Let $\langle \Bbb Z_{n \cdot m};+,0 \rangle$ be the additive group of integers modulo $m \cdot n$ and $\Bbb Z_{m} \times \Bbb Z_{n}$ the direct product of the two additive group of integers modulo $m$ and $n$ respectively.
Now I know that the following holds because of the CRT:
$$
gcd(m, n) = 1 \implies \Bbb Z_{n \cdot m} \cong \Bbb Z_{m} \times \Bbb Z_{n}
$$
What I want to know now if the other direction can also be proven (or disproven):
$$
gcd(m, n) = 1 \impliedby \Bbb Z_{n \cdot m} \cong \Bbb Z_{m} \times \Bbb Z_{n}
$$
So that if you have the direct product of two groups $\Bbb Z_{m}$ and $\Bbb Z_{n}$, it is only isomorphic to $\Bbb Z_{n \cdot m}$ if $n$ and $m$ are relatively prime.

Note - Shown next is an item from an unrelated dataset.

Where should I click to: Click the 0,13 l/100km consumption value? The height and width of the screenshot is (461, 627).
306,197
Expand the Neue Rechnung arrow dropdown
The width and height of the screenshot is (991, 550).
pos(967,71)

I am looking for a proof for the second implication or a counter example if the second implication does not hold.
If this is provable, does the more general form
$$
\forall 1 \le i \le n , 1 \le j \le n: i \neq j \to gcd(m_{i},m_{j}) = 1
$$
$$
\iff
$$
$$
\Bbb Z_{m_{1}} \times Z_{m_{2}} \times \dotsb \times Z_{m_{n}} \cong \Bbb Z_{m_{1} \cdot m_{2} \dotsb m_{n}}
$$
also hold?
I strongly suspect that the implication holds in both directions but I have not found a proof for or a counter example against it.
Best Answer
$\newcommand{\lcm}{\operatorname{lcm}}$ Suppose $\Bbb{Z}_{n\cdot m} \cong \Bbb{Z}_m\times \Bbb{Z}_n$, then the highest order of an element of $\Bbb{Z}_{n\cdot m}$ is $nm$, and the highest order of an element of $\Bbb{Z}_m\times \Bbb{Z}_n$ is $\lcm(n,m)$. Thus for the two groups to be isomorphic, we must have $\lcm(n,m)=nm$, but since $g\ell = nm$ where $g=\gcd(n,m)$, and $\ell = \lcm(n,m)$, this means that $g=1$, and so we must have had that $n$ and $m$ are relatively prime.
The larger case should be true by induction in one direction and a direct generalization of this argument in the other.